For those that were missing Cyrax, Sektor and the others in Mortal Kombat X, the Triborg more than does each one justice. Outside of the same X-Ray attacks and fatalities, each variation of the mechanized killer feels different from the other. It really does feel like each piece of the Triborg is its only fully fleshed out fighter. And as someone who likes using the various weapons Cyrax has at his disposal, I appreciate that. This is just another classic example of the love and fan-service NetherRealm Studios puts into every one of their projects.
Considering how well-crafted they were in the base game, I was a little disappointed with the fatalities for the new characters. They are gruesome, yes, but outside of the Triborg’s kills, they aren’t particularly memorable. It makes sense that Leatherface and Xenomorph would use their weapons in order to finish off fighters, but their simplicity is forgettable. Bo’ Rai Cho fares a little better, but even his are only based off his different drinks. The Triborg’s fatalities not only look incredibly painful, but they are completely outlandish. I’m not going to spoil anything, but go on YouTube and check it out if you don’t trust me.
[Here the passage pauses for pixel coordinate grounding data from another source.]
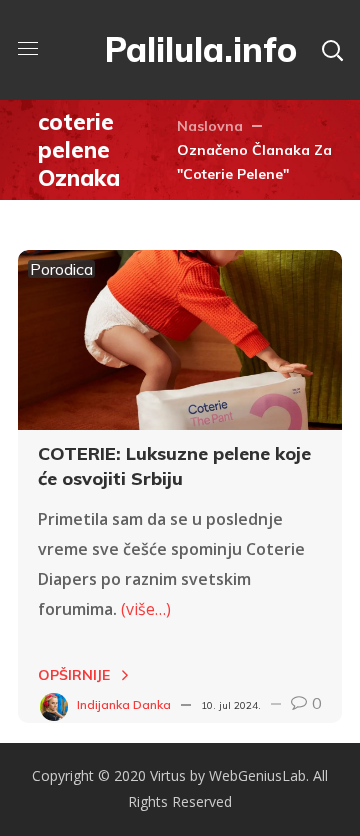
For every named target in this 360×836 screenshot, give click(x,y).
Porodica (61, 269)
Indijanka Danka (124, 704)
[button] (332, 50)
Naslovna (210, 126)
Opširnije (74, 675)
Sometimes DLC passes can feel like a rip-off (*cough* ArkhamKnight *cough*), but once again, NetherRealm Studios shows others how it’s done. Like the first batch of extra content, the Kombat Pack 2 is well worth the cost if you’re still enjoying the action of Mortal Kombat X. Each of the new combatants are unique, and even if I thought some of them were weak, there are definitely players out there that will adapt to their abilities. This, combined with the new Apocalypse skin pack, make Kombat Pack 2 a piece of DLC that any fan of the fighter needs to pick up.
This review was based off the Xbox One version of the DLC, which was provided to us.
Whether you are buying it separate, or getting it through the super-sized Mortal Kombat XL, the Kombat Pack 2 provides four great new roster additions, and needs to be owned by any fan of the fighter.